Aristotle said, “Man is by nature a social animal.” Another saying goes, “No man is an island.” In one sense or another, they both dictate that we, as, people need other people. We, as people, want to be loved. In many ways, they highlight the need for society: a man-made construct without which living would perhaps cease to exist.
Being social and thus being part of a group is part of our DNA. Millions and millions of years ago when man was a hunter (not that people aren’t hunters anymore, they are hunters in a different sense), there was only one way to survive – in a collective. Whether it was to pool resources or fight the sabre-toothed tiger, one needed to belong. In those times, it made perfect sense. But does that mean that technological advancements and civilization have cancelled out the need to belong? The answer is a strong no. If anything, a civilization that allows individuals ‘individuality’ in the first place has strengthened the desire to belong with others.
Even as society lives in fragments, in broken up families, we continue to feel the same pressures. Besides it being embedded in our DNA, solitary living is unfulfilling. It would be a boring existence, to say the least. Aristotle even went as far as saying that it’s unnatural to want to be alone. And if a man did, in fact, want to be alone he was either beneath our notice or more than human. So to conclude, any normal person wants to belong and have a place in society. But why is it so that people are also “needy”? Needy to be liked, loved, accepted- needy to “fit in”?
Why Are We The Way We Are
The simplest answer is that people are scared. People, by nature, are scared of everything: the dark, reptiles, needles, the world ending, so it is not far-fetched that they would be scared of being alone. Some people are born that way, some people didn’t have the feeling of belonging in their childhood so they crave it elsewhere; some are even loved too much, so they think they deserve more. It’s just the way we are wired, and most of the time it’s okay to have this innate sense. But over the years, this neediness has exponentially grown inside us.

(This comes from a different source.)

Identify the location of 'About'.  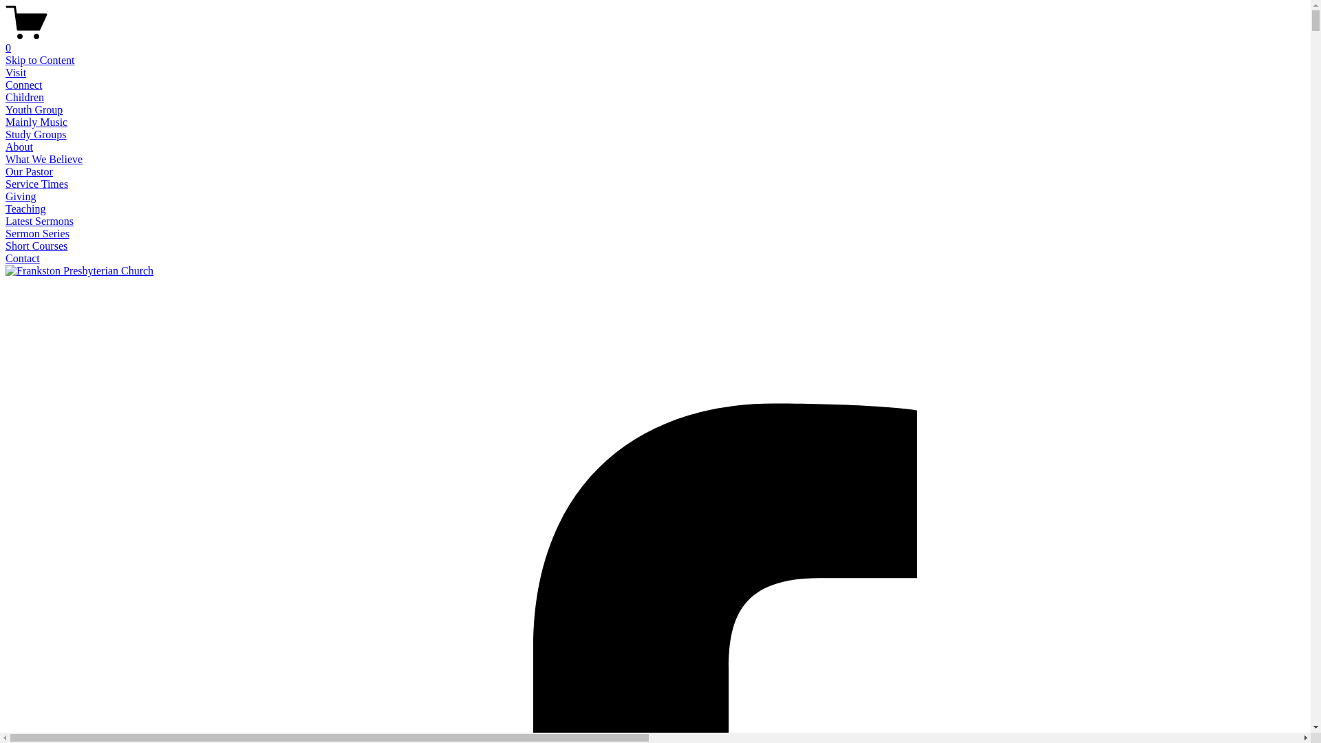
(19, 147).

We have become obsessed with the notion of being liked by everyone and needing to be perfect.
Is this wrong?
Is it healthy?
Popularity plays right in the hands of this. With the growing use of social media, being popular and being liked has become quantifiable. Now our brain thinks that having a thousand followers means being loved by a thousand people. This is tomfoolery. Nonetheless, we believe because that’s another thing humans love to do- believe. We like to believe in Santa Claus, unicorns, and even that Harry Potter might be real.
People think that the only way to be accepted is to shapeshift into an “ideal” specimen. This pressure to be perfect often comes from inside. But this desire is stretched to unattainable extremes by what we see around us.
Now, the standards for perfection are evolving every day – all thanks to social media. So we try our fatal best to ‘monkey see, monkey do’. While some aren’t affected by how popular they are/aren’t, others are, sometimes severely so. Such people risk it all in an attempt to be liked. They’ll let people walk all over them. And it sadly almost always backfires.
Give Up On The Need To Be Loved
It is ludicrous to believe that everyone can love us let alone like us. There’s a saying, that goes that not everything can be our cup of tea. Similarly, we can’t be everyone’s cup of tea. All people aren’t wired the same way, and maybe it’s prejudice, but some people just won’t like you. And that’s okay. We are who we are. We aren’t obliged to change ourselves from head to toe just to appeal to everyone – that’s just impossible. Everyone is different – in who they are and what they like; and just the way you can’t like everyone, not everyone can like you. This inherent compulsion to be a “people pleaser” is unhealthy and borderline sociopathic.
I mean Jesus only had twelve followers. And today, unarguably, he’s a pretty popular guy. So don’t let numbers fool you.
But it’s important to understand that you can be popular and yet be unlikeable. Politicians are often individuals, who on the outside are popular but often deeply hated. Life is annoyingly short, it’s better to not waste it on being anything but you. I mean, the sabre-toothed tiger might not exist anymore but the guilt of lying to yourself will eventually eat you up. Don’t make Aristotle feel that he should have theorized “Man by nature is a needy social animal.”